Mjnews.id – Dinas Sosial Provinsi Sumatera Barat (Dinsos Sumbar) melalui bidang Perlindungan dan Jaminan Sosial (Linjamsos), kembali menuntaskan proses pemulangan enam warga berstatus Orang Terlantar (OT) ke daerah asal masing-masing di Pulau Jawa, Senin (09/10/2023).

Total selama 2023 berjalan, Bidang Linjamsos telah memproses pemulangan 36 Orang Terlantar yang terdiri dari warga Sumbar dan warga Luar Sumbar.

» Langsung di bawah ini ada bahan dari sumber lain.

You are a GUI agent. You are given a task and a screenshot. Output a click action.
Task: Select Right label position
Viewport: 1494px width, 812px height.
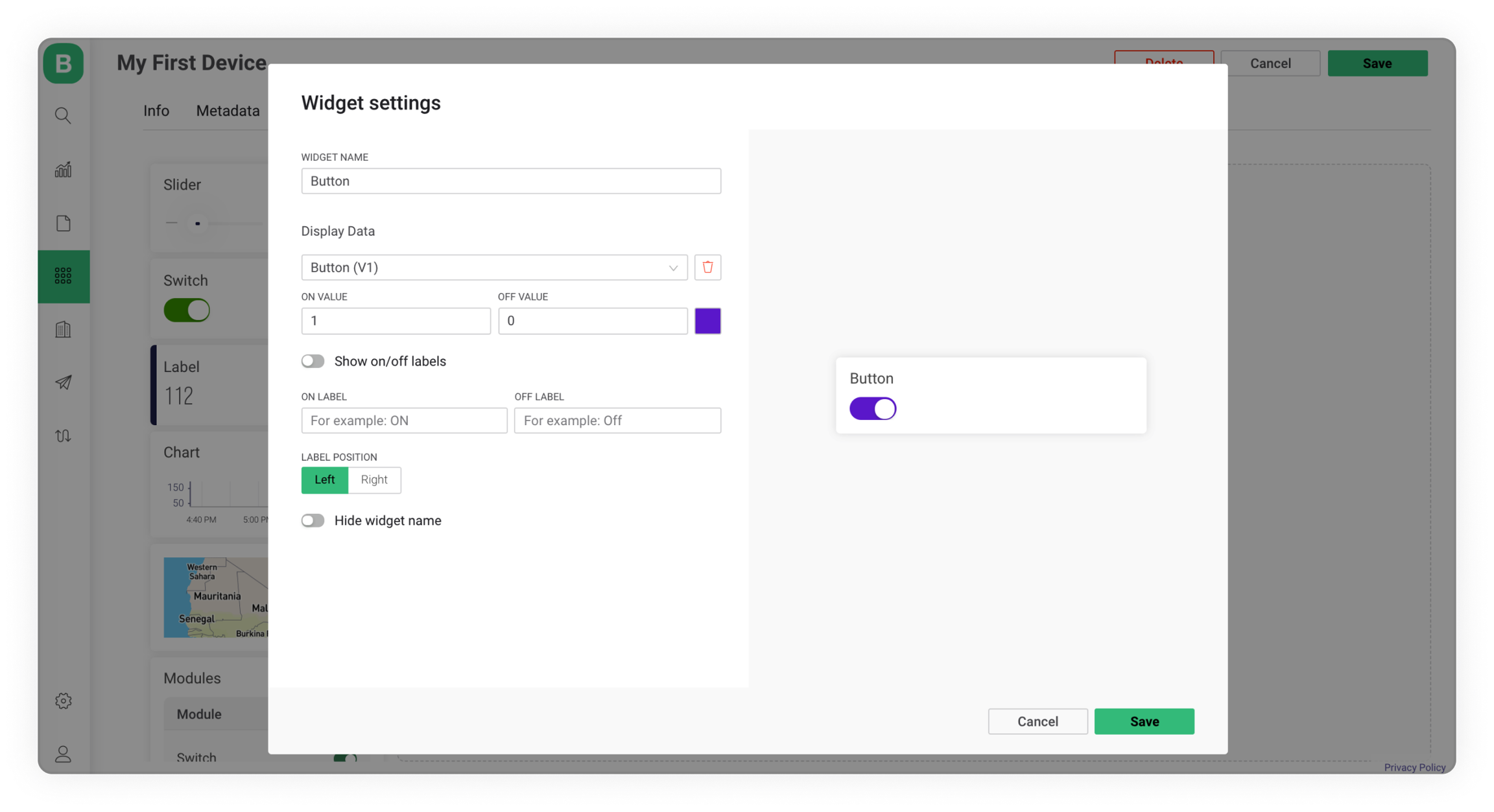coord(374,480)
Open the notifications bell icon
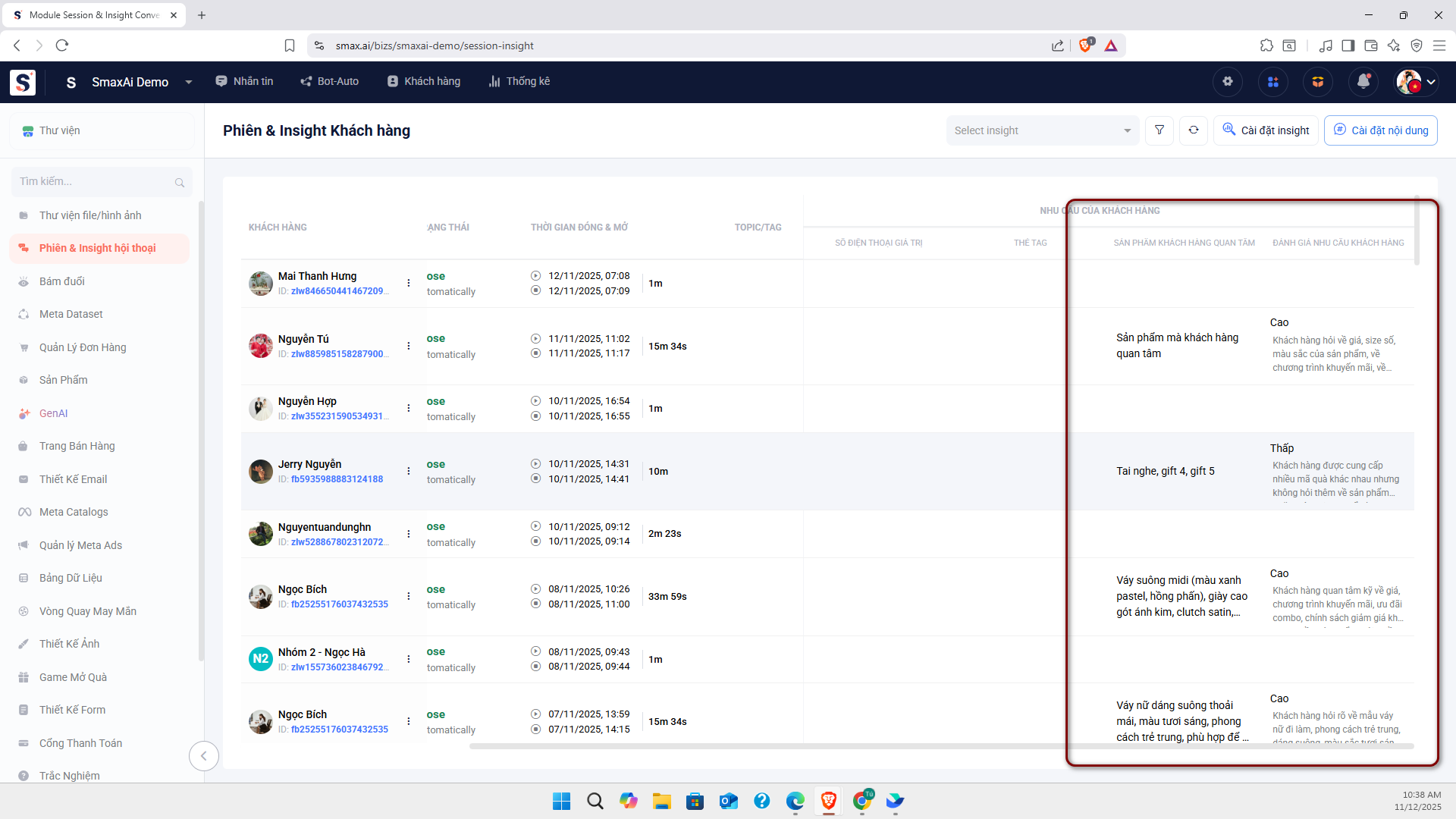The width and height of the screenshot is (1456, 819). pyautogui.click(x=1363, y=82)
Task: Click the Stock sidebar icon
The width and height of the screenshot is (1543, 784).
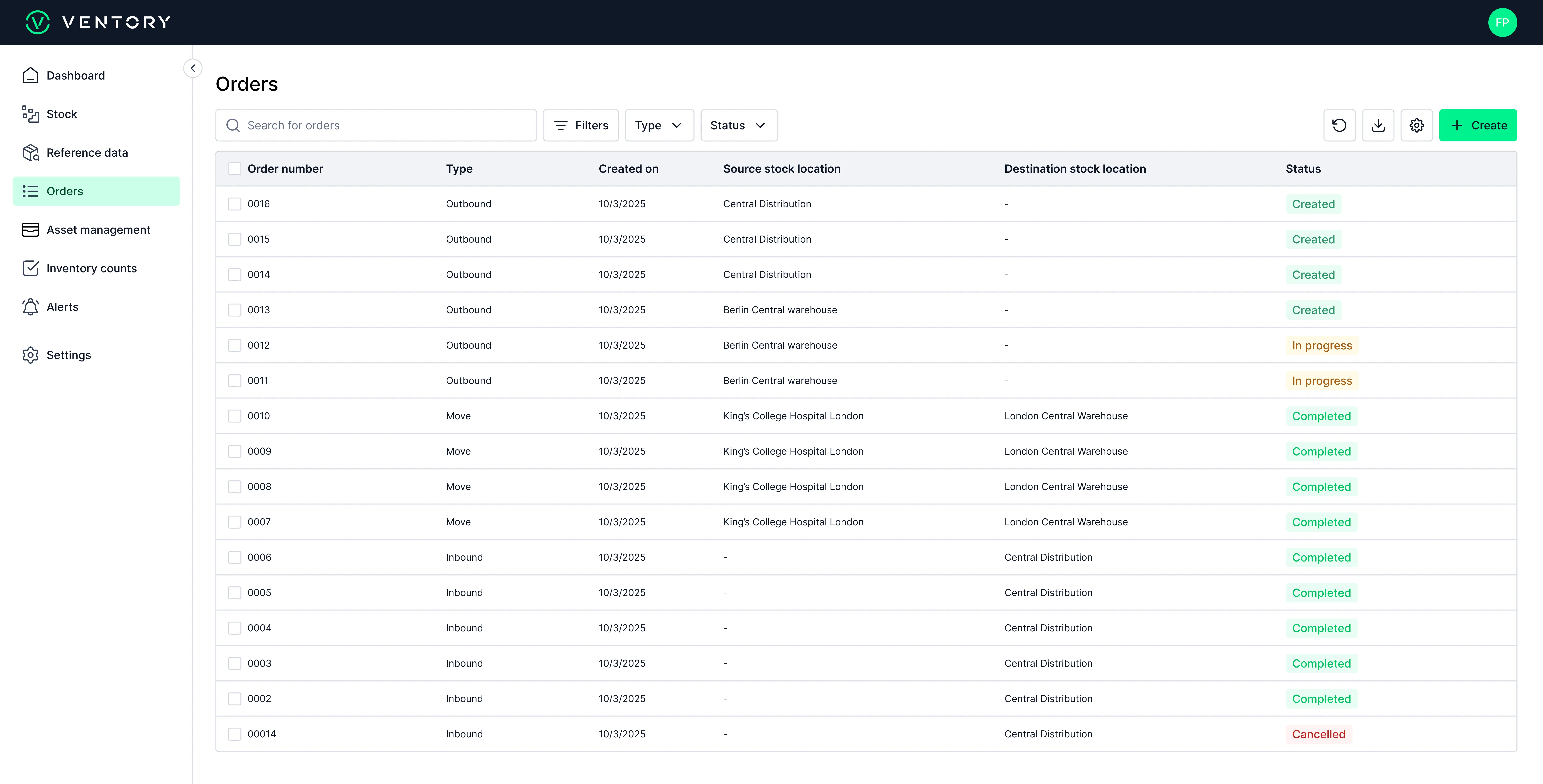Action: point(31,114)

Kepala Dinsos Sumbar, Arry Yuswandi menyebutkan, warga berstatus Orang Terlantar termasuk ke dalam bagian 26 Pemerlu Pelayanan Kesejahteraan Sosial (PPKS). Sehingga, menjadi tanggung jawab Dinas Sosial di bawah koordinasi Kementerian Sosial (Kemensos) RI untuk mengembalikan Orang Terlantar ke daerah asal masing-masing.

“Sesuai arahan Bapak Gubernur Sumbar, bahwa Sumbar harus menjadi daerah yang aman dan nyaman bagi siapa saja. Oleh karena itu, jika ada warga asal Luar Sumbar yang terlantar di Sumbar, maka kita wajib memproses pemulangannya ke daerah asal,” ucap Arry.

Ada pun enam Orang Terlantar yang diproses pada Senin kemarin, kata Arry, terdiri dari tiga warga Jawa Barat (Jabar) dan tiga warga Jawa Tengah (Jateng). Ketiganya terlantar di Kota Padang setelah menjadi korban pelanggaran kesepakatan kerja. Keenam OT tersebut berprofesi sebagai nelayan, yang dibawa oleh seseorang untuk melaut di peraian Sumbar.

Keenam Orang Terlantar tersebut, sambung Arry, tiba di Kota Padang pada awal September, dan sempat melaut di perairan Sumbar selama beberapa hari. Namun kemudian, keenamnya terjaring operasi pengamanan laut, karena diduga melaut menggunakan kapal yang tidak dilengkapi surat-surat sesuai ketentuan yang berlaku.

“Karena statusnya pekerja, keenamnya diamankan, didata, dan kemudian dilepaskan. Namun, statusnya kemudian menjadi terlantar sehingga diproses pemulangannya ke daerah asal masing-masing,” ucap Arry menjelaskan.

Dinsos Sumbar, sambung Arry, menjalin kerja sama dengan Dinsos Provinsi tetangga dan Dinsos Kabupaten/Kota di Sumbar dalam memulangkan atau melanjutkan pemulangan Orang Terlantar. Sebab, proses pemulangan harus dilakukan secara estafet antar daerah, yang terdiri dari proses pemulangan serta proses melanjutkan pemulangan.

“Bagi warga luar Sumbar yang terlantar di Sumbar, kita pulangkan ke daerah asalnya secara estafet. Contoh, warga Jakarta, maka kita pulangkan secara estafet ke Dinsos Jambi. Nanti Dinsos Jambi yang akan melanjutkan proses pemulangannya secara estafet ke Dinsos Sumsel. Begitu seterusnya hingga Orang Terlantar tersebut sampai di Jakarta,” ucap Arry lagi.